Но это тоже не то, что нужно. Ведь папа бы заплакал и вознес руки к небу. И он бы держал мертвого ребенка на руках и укачивал, как будто девочка просто спит, но ее синие невидящие глаза смотрели бы прямо вперед.
Коре будет все видеть, спрятавшись на корточках за пнем или буревалом, и понимать, что лучше от этого не стало, потому что теперь он вечно будет оплакивать любимого ребенка, дочь, которая всегда была ему верна. А когда Коре потом взглянет на свои руки, то увидит, что они покрылись сероватыми хлопьями, слизью и землистыми пятнами, вместо ногтей выросли грубые когти.
Она открывает рот, пытаясь закричать, но не издает ни звука. В горле щелкает, как у рептилии, и все. Когда новая жена ушла по делам, а папа уехал с дочкой, Коре отправилась вслед за автомобилем, через весь город к отцовским владениям. Река блестит серым металлом, безжизненная и пустынная. Вот она снова около его дома, как просто это оказалось. Он стоит у входа и ждет, как будто ждал ее все это время.
— Заходи, поздоровайся, — первым делом говорит он, когда она осторожно вылезает из машины.
Он едва заметно машет рукой и Коре следует за ним, как делала это всегда. Потом он проводит ее в дом. Там сидит младшая сестра Коре и играет с ее старыми игрушками. С черной пластмассовой лошадкой, куклой, колесом, браслетом, коробочками. Со стеклянными шариками, пазлами и другими зверьками.
— Приехала, наконец! — кричит папа, так громко, что девочка вздрагивает.
Коре просит его прекратить, говорит, что он ее пугает, но он лишь смеется. Потом они стоят и смотрят, как ребенок расставляет своих пластмассовых зверей вокруг себя под идеальным углом. Звери смотрят на девочку испуганными пластмассовыми глазами, пока она не выходит из себя и не пинает их всех, так что они падают на пол. Папа тянет Коре за собой в гостиную и наливает ей сок, хотя она предпочла бы кофе, но ему все равно.
Он не изменился.
И вот когда она уже сидит там, на самом краю кресла, косясь на детскую, судорожно сжимая стакан пальцами, так что отцу видно, что она по-прежнему грызет ногти, прямо как раньше, он говорит: «Когда я родился, мой папа посадил дерево, которое будет расти вместе со мной, а потом, когда я умру, это дерево срубят, чтобы посчитать кольца, и тогда станет известно, сколько в моей жизни было счастливых лет. Потому что только в такие года дерево растет, говорил отец».

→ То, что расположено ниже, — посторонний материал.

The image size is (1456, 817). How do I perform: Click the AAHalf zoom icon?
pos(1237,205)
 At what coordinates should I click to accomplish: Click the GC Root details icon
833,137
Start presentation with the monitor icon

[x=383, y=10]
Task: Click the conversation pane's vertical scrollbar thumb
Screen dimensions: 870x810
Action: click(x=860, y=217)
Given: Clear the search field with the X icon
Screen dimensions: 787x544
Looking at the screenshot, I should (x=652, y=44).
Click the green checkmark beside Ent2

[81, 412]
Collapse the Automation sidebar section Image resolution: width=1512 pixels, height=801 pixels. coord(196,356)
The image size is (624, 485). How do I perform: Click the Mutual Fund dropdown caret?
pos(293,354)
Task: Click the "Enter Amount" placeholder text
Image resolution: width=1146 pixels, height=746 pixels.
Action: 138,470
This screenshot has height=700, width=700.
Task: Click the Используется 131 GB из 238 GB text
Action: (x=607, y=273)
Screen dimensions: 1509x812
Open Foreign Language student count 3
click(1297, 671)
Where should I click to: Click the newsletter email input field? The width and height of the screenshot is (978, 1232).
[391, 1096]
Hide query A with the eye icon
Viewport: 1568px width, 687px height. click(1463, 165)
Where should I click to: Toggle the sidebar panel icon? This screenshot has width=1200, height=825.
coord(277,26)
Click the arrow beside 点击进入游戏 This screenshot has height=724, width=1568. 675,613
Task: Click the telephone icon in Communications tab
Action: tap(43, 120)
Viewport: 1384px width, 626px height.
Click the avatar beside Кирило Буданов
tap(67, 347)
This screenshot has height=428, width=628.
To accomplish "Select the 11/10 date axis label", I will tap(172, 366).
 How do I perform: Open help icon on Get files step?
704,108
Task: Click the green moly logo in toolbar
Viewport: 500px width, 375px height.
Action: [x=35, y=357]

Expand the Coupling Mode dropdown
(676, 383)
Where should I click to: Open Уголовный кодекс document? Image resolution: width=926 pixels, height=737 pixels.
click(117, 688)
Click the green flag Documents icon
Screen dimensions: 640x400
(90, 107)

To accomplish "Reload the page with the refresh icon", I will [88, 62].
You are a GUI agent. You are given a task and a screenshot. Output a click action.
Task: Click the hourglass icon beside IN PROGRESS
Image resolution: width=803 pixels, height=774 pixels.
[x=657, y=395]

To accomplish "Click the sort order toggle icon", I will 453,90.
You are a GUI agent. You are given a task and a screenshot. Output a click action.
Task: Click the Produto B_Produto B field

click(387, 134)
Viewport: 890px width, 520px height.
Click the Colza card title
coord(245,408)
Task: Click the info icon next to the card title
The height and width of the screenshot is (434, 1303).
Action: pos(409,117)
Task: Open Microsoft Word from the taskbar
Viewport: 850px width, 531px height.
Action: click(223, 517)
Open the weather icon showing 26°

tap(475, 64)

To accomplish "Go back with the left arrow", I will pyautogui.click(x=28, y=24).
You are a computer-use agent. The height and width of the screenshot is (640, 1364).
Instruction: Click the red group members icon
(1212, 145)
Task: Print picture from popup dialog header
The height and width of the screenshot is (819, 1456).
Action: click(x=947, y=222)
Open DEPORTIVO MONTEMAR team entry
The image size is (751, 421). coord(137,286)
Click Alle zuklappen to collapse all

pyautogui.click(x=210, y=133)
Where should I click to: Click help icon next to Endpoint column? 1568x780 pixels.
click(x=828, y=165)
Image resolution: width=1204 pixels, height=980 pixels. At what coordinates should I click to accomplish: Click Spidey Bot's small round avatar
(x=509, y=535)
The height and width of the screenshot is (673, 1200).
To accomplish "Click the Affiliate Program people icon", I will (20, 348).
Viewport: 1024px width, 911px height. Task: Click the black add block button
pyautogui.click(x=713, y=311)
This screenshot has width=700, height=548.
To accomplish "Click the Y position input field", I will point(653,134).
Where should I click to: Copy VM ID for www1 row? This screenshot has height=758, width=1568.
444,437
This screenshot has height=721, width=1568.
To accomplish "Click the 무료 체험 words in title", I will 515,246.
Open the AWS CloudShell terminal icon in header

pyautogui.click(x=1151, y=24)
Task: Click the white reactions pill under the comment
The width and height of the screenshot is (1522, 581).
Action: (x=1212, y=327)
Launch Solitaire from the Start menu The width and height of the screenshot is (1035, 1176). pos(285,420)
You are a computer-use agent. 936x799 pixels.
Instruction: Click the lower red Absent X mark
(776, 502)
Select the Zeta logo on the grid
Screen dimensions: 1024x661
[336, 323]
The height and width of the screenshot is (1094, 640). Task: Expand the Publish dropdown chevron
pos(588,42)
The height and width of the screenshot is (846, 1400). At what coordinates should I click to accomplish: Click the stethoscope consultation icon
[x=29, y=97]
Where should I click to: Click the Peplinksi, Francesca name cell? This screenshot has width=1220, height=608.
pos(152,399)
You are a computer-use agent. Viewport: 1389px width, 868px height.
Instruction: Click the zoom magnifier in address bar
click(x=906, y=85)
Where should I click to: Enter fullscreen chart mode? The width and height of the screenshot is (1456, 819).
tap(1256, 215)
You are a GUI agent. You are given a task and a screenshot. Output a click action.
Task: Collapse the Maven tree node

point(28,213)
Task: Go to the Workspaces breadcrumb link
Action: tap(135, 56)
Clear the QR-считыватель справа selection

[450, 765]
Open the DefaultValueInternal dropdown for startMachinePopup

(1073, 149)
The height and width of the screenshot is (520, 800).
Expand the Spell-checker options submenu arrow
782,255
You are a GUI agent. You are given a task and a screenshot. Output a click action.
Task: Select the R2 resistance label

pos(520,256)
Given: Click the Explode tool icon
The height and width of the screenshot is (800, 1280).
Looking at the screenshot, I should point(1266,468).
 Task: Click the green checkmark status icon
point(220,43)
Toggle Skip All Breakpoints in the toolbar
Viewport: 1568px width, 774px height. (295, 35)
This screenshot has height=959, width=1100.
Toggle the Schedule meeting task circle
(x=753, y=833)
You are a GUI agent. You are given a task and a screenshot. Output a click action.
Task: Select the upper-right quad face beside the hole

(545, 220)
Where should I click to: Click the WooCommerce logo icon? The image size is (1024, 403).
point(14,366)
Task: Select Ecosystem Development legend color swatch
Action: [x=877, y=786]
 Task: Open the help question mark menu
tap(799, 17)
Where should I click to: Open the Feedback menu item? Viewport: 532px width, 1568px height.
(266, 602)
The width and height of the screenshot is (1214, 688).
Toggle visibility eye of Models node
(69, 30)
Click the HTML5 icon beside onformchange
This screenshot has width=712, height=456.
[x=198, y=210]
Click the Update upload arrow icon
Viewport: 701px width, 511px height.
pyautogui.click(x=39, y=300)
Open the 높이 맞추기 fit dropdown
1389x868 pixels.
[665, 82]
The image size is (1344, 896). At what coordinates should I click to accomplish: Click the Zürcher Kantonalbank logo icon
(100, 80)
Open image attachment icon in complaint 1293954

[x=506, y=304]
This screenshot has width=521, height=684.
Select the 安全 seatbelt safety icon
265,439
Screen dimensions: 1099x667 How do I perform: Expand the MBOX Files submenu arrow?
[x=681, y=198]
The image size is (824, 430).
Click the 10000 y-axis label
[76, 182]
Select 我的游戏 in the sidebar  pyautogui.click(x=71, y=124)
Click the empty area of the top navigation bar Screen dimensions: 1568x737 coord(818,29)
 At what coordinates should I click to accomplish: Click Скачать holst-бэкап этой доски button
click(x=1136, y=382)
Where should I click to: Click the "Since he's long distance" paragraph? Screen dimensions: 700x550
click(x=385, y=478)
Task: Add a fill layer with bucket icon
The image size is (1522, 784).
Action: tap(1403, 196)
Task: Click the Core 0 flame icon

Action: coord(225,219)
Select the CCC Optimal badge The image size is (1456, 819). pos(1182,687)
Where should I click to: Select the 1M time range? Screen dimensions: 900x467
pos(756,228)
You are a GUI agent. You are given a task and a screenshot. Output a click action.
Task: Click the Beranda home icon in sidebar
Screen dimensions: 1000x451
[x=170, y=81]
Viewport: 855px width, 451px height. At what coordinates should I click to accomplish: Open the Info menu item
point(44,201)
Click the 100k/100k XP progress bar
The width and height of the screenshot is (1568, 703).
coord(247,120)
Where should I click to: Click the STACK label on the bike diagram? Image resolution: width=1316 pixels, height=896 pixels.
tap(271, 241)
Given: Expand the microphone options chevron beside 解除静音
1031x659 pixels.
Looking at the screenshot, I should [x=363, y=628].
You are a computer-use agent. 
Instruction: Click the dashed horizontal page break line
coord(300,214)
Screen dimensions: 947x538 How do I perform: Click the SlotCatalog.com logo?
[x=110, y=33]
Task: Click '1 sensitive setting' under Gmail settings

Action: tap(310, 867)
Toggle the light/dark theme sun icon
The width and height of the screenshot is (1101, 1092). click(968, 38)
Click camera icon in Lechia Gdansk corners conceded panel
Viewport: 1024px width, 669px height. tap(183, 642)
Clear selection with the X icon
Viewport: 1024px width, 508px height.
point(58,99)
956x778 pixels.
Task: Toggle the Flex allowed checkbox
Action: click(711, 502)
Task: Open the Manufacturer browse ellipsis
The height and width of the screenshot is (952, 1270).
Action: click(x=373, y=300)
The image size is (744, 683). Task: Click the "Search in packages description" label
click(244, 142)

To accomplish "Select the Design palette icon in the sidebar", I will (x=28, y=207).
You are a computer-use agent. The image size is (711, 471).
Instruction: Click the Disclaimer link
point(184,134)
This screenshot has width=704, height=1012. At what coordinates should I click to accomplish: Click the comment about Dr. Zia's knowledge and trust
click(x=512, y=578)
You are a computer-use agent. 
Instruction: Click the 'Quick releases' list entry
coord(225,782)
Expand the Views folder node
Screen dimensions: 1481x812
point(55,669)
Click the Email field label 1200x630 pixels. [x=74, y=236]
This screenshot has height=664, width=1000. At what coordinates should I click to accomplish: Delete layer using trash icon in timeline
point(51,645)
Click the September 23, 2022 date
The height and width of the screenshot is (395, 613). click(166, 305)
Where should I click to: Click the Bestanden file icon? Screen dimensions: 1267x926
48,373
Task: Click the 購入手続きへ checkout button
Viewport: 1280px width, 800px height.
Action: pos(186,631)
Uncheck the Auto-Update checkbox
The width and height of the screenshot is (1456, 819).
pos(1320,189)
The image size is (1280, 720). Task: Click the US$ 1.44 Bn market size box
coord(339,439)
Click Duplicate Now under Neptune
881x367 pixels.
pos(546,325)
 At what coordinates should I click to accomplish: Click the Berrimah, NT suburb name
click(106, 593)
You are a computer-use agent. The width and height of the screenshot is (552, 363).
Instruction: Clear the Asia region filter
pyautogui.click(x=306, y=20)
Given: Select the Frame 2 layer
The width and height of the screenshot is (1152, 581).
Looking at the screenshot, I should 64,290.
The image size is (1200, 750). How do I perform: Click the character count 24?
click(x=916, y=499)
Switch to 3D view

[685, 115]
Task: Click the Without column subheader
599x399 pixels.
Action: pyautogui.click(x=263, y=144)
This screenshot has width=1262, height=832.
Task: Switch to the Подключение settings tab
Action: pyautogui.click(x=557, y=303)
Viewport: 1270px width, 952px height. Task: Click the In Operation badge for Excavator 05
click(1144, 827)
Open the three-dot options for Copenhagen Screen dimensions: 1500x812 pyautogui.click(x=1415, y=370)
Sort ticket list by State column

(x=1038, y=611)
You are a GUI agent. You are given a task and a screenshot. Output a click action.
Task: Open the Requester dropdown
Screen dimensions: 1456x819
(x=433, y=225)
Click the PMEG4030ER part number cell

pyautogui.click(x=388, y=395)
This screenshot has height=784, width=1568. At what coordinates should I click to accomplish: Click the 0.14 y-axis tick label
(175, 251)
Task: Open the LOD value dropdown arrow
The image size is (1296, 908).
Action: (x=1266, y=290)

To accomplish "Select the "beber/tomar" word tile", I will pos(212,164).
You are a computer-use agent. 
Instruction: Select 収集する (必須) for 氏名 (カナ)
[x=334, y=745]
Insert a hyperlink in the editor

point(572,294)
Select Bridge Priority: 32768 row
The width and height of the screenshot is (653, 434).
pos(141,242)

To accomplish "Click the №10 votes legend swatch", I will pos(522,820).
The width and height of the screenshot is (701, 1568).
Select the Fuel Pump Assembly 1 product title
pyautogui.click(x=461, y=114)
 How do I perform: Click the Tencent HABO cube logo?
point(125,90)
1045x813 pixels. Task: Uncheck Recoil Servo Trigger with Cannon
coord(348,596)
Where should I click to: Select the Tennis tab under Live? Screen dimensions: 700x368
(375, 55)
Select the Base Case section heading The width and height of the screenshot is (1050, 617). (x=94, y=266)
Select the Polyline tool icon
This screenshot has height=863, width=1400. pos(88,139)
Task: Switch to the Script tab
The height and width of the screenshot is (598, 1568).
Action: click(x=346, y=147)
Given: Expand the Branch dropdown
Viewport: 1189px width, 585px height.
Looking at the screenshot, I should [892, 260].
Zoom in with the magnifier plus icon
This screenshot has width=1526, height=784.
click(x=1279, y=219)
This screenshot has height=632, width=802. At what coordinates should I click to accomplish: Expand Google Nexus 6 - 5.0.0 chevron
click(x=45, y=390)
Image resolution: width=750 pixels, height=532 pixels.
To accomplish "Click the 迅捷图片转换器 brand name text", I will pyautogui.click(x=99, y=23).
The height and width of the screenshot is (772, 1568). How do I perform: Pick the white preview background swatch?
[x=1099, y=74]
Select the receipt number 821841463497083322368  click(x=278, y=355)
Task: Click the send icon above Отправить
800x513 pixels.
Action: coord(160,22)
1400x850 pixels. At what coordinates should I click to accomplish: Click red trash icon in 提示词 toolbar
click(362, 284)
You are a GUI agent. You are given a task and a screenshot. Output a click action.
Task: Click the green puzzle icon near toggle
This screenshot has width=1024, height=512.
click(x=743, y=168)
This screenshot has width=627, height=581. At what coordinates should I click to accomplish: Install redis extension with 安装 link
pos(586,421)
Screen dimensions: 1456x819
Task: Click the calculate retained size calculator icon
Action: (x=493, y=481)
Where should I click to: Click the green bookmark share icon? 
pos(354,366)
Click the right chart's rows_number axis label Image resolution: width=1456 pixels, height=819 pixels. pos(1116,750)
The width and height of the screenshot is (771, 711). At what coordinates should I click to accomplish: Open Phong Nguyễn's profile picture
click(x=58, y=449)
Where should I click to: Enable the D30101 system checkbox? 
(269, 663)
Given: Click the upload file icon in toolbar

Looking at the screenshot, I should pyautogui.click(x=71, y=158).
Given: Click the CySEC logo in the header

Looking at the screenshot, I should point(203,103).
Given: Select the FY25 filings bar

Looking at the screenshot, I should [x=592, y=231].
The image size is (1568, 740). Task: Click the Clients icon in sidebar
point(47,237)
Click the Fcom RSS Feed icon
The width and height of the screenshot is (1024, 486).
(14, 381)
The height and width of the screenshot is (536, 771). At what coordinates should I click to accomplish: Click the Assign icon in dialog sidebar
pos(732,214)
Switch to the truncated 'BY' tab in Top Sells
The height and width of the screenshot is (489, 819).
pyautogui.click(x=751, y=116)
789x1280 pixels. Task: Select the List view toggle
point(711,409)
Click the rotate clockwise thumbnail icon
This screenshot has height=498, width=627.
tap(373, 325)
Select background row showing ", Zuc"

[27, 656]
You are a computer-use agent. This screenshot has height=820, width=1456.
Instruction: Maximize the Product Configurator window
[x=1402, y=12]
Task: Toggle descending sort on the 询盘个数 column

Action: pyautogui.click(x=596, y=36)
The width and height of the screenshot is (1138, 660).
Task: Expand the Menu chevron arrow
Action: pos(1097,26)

— Дерево на месте? — спрашивает Коре.
Но тут его лицо проваливается в черную дыру, засасывающую все вокруг, рот-присоска рвет на ней одежду, раздирает кожу. С дырой вместо лица отец начинает расти, становится серо-голубым и раздувается до потолка, пока его шея не загибается в угол комнаты. Он выталкивает Коре наружу, ей нужно бежать, чтобы увернуться, чтобы ее не засосало обратно в дыру. Что-то поднимается у Коре в горле, что-то обжигающее, дыра высасывает маленькую черную горошину у нее из тела и та исчезает, когда Коре в последний момент хватается за дверной косяк и вытаскивает себя из комнаты. Захлопывает входную дверь и оказывается на улице.
Направляясь к машине, она и правда видит в тени дома дерево. Хилое создание, которое раньше она никогда не замечала, с болезненно тусклым стволом и необычными бордовыми цветками. И дерево издает тихий свист, который следует за Коре в машину и ложится на резиновый коврик у ее ног, словно долго блуждавший зверек, который наконец нашел дом.